▶ [ASSIGNED TASK]
Return exactly those lines of the material below that fall between the line holding "Open time base Шкала field in XSC2" and the line holding "Given: Jump to last reply arrow icon", inclusive.

▶ [EXTRACTED MATERIAL]

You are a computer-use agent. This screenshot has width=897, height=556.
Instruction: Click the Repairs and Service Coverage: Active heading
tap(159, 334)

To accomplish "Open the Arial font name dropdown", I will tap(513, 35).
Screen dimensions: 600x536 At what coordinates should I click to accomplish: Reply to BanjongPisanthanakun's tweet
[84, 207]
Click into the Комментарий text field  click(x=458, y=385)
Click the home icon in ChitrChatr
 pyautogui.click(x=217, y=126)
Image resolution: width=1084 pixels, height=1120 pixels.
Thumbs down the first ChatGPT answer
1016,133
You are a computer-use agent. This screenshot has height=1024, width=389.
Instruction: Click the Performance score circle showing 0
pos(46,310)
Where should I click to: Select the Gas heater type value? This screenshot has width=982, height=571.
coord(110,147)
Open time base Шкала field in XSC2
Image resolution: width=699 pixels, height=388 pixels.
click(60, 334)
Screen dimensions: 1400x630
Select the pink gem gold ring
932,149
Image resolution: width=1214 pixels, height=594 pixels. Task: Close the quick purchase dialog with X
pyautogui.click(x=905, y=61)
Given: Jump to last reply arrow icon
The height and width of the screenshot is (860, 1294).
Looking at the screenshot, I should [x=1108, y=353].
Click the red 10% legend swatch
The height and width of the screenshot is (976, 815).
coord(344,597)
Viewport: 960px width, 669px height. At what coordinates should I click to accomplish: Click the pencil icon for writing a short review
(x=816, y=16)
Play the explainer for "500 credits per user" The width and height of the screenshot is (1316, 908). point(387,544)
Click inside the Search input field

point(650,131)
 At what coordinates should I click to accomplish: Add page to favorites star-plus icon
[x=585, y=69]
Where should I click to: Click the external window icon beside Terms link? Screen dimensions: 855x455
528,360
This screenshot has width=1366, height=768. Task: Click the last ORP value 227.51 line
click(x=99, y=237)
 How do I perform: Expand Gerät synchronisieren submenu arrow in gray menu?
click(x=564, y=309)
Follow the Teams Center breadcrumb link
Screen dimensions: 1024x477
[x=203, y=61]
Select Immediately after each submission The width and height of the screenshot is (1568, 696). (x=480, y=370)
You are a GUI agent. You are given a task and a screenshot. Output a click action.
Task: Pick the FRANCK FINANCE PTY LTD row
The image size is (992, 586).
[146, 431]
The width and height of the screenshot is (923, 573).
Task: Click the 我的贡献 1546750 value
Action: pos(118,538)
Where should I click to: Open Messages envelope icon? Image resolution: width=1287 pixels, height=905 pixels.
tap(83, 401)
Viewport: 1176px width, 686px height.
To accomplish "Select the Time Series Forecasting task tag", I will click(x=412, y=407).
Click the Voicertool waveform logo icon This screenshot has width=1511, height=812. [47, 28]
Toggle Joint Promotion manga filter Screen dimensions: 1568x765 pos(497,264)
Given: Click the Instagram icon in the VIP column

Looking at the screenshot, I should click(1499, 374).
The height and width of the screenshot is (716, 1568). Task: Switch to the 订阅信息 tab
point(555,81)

▶ [ANSWER TO THIS EXERCISE]
Open time base Шкала field in XSC2
Image resolution: width=699 pixels, height=388 pixels.
click(60, 334)
Screen dimensions: 1400x630
Select the pink gem gold ring
932,149
Image resolution: width=1214 pixels, height=594 pixels. Task: Close the quick purchase dialog with X
pyautogui.click(x=905, y=61)
Given: Jump to last reply arrow icon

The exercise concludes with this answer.